If User::editable returned true when ProcessUser was not the current process, then it could enable one to edit in any WirePageEditor Instance, whereas only ProcessUser is aware of user-specific security matters such as a non-superuser not being able to assign a superuser role and things of that sort.

I understand that reasoning from a technical perspective. But from a user-side, the limitation doesn't make sense, it's only the result of technical difficulties with the architecture of ProcessWire. From a user perspective, there's no reason why I shouldn't be able to answer the question "Can the current user edit this user?" from anywhere. Just returning false in this case is a band-aid for the underlying architecture problem, which is that the business logic (i.e. "editability" of a user) is closely tied to a particular interface/route. That tight coupling is a problem because it means developers are out of luck as soon as their use-case doesn't match the assumptions made by the core.

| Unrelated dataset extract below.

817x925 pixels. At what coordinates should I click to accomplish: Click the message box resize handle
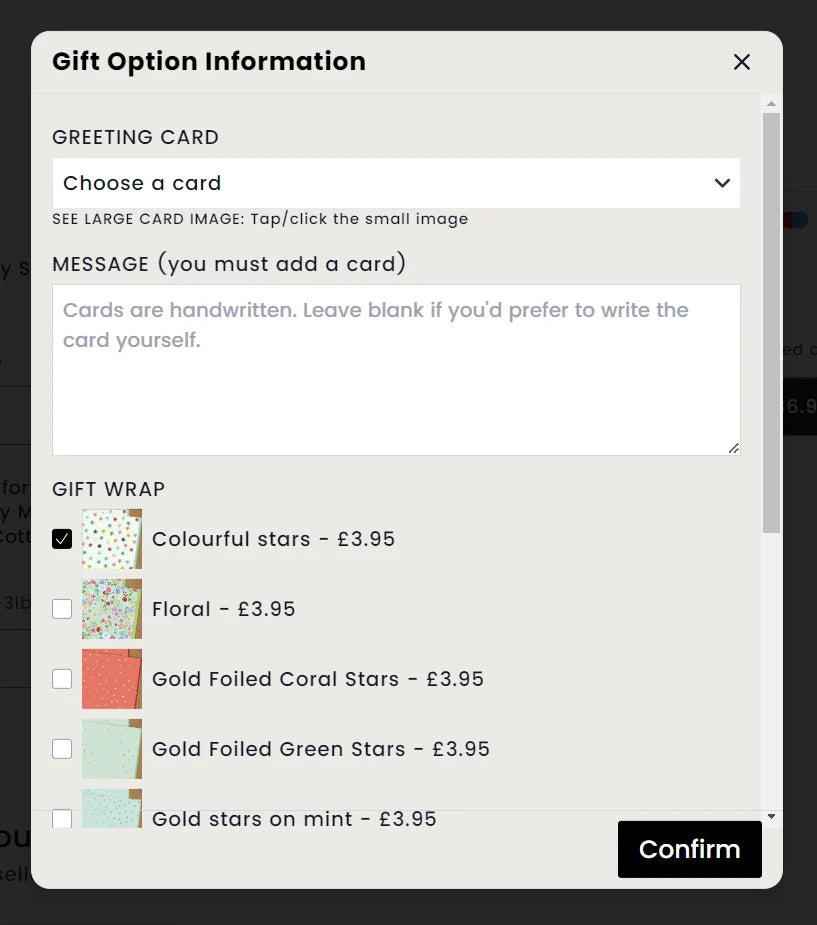click(x=734, y=449)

A good solution would be to separate the business logic (all the rules regarding user roles, special case handling for super users, etc) into a separate class from the ProcessUser class and just call that from ProcessUser. That would allow developers to use the business logic independently of a particular interface. A good example for this approach are the services in Craft CMS, which provide helper functions to perform common tasks. Those are completely independent of the Controllers that perform actions for particular routes. Both can be used independently from each other, so I can both call a service directly from my own code or point a form to a controller endpoint, without having to go through a particular route or user interface provided by Craft's core.